* start STORED RECORDS *

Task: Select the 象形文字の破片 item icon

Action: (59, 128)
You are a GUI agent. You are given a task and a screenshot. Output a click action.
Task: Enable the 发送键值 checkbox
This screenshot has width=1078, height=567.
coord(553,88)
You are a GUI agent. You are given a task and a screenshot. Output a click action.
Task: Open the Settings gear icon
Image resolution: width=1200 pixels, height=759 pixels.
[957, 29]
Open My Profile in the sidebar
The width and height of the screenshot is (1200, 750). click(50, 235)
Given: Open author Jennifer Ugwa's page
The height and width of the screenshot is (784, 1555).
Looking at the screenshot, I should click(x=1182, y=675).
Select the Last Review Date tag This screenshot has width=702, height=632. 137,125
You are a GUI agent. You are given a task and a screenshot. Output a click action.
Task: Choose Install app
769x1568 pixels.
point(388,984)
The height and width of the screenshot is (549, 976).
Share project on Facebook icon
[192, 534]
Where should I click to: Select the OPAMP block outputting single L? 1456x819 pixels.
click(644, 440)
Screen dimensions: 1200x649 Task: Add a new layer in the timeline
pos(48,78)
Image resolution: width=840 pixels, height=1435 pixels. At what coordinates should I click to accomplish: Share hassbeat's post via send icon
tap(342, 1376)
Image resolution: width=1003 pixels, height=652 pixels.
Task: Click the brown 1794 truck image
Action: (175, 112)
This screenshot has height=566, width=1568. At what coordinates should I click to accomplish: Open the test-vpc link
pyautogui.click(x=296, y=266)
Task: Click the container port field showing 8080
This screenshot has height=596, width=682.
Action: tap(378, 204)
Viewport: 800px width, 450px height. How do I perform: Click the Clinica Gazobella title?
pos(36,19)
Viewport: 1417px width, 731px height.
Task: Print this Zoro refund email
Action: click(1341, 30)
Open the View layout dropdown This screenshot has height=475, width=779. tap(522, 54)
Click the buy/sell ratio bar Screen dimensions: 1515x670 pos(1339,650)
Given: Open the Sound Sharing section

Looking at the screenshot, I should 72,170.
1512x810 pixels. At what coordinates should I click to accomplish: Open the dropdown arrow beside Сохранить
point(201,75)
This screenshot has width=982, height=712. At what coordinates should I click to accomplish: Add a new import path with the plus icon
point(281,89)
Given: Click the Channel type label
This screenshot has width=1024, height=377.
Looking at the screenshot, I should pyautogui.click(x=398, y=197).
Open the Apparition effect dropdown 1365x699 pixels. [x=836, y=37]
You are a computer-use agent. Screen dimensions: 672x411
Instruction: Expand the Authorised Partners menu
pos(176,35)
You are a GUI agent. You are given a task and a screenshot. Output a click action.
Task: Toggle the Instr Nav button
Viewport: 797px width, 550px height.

* end STORED RECORDS *

__WRITTEN REQUEST__
Retype all of the records above line for line, with no changes.

__FULL RESPONSE__
Task: Select the 象形文字の破片 item icon

Action: (59, 128)
You are a GUI agent. You are given a task and a screenshot. Output a click action.
Task: Enable the 发送键值 checkbox
This screenshot has width=1078, height=567.
coord(553,88)
You are a GUI agent. You are given a task and a screenshot. Output a click action.
Task: Open the Settings gear icon
Image resolution: width=1200 pixels, height=759 pixels.
[957, 29]
Open My Profile in the sidebar
The width and height of the screenshot is (1200, 750). click(50, 235)
Given: Open author Jennifer Ugwa's page
The height and width of the screenshot is (784, 1555).
Looking at the screenshot, I should click(x=1182, y=675).
Select the Last Review Date tag This screenshot has width=702, height=632. 137,125
You are a GUI agent. You are given a task and a screenshot. Output a click action.
Task: Choose Install app
769x1568 pixels.
point(388,984)
The height and width of the screenshot is (549, 976).
Share project on Facebook icon
[192, 534]
Where should I click to: Select the OPAMP block outputting single L? 1456x819 pixels.
click(644, 440)
Screen dimensions: 1200x649 Task: Add a new layer in the timeline
pos(48,78)
Image resolution: width=840 pixels, height=1435 pixels. At what coordinates should I click to accomplish: Share hassbeat's post via send icon
tap(342, 1376)
Image resolution: width=1003 pixels, height=652 pixels.
Task: Click the brown 1794 truck image
Action: (175, 112)
This screenshot has height=566, width=1568. At what coordinates should I click to accomplish: Open the test-vpc link
pyautogui.click(x=296, y=266)
Task: Click the container port field showing 8080
This screenshot has height=596, width=682.
Action: tap(378, 204)
Viewport: 800px width, 450px height. How do I perform: Click the Clinica Gazobella title?
pos(36,19)
Viewport: 1417px width, 731px height.
Task: Print this Zoro refund email
Action: click(1341, 30)
Open the View layout dropdown This screenshot has height=475, width=779. tap(522, 54)
Click the buy/sell ratio bar Screen dimensions: 1515x670 pos(1339,650)
Given: Open the Sound Sharing section

Looking at the screenshot, I should 72,170.
1512x810 pixels. At what coordinates should I click to accomplish: Open the dropdown arrow beside Сохранить
point(201,75)
This screenshot has width=982, height=712. At what coordinates should I click to accomplish: Add a new import path with the plus icon
point(281,89)
Given: Click the Channel type label
This screenshot has width=1024, height=377.
Looking at the screenshot, I should pyautogui.click(x=398, y=197).
Open the Apparition effect dropdown 1365x699 pixels. [x=836, y=37]
You are a computer-use agent. Screen dimensions: 672x411
Instruction: Expand the Authorised Partners menu
pos(176,35)
You are a GUI agent. You are given a task and a screenshot. Output a click action.
Task: Toggle the Instr Nav button
Viewport: 797px width, 550px height.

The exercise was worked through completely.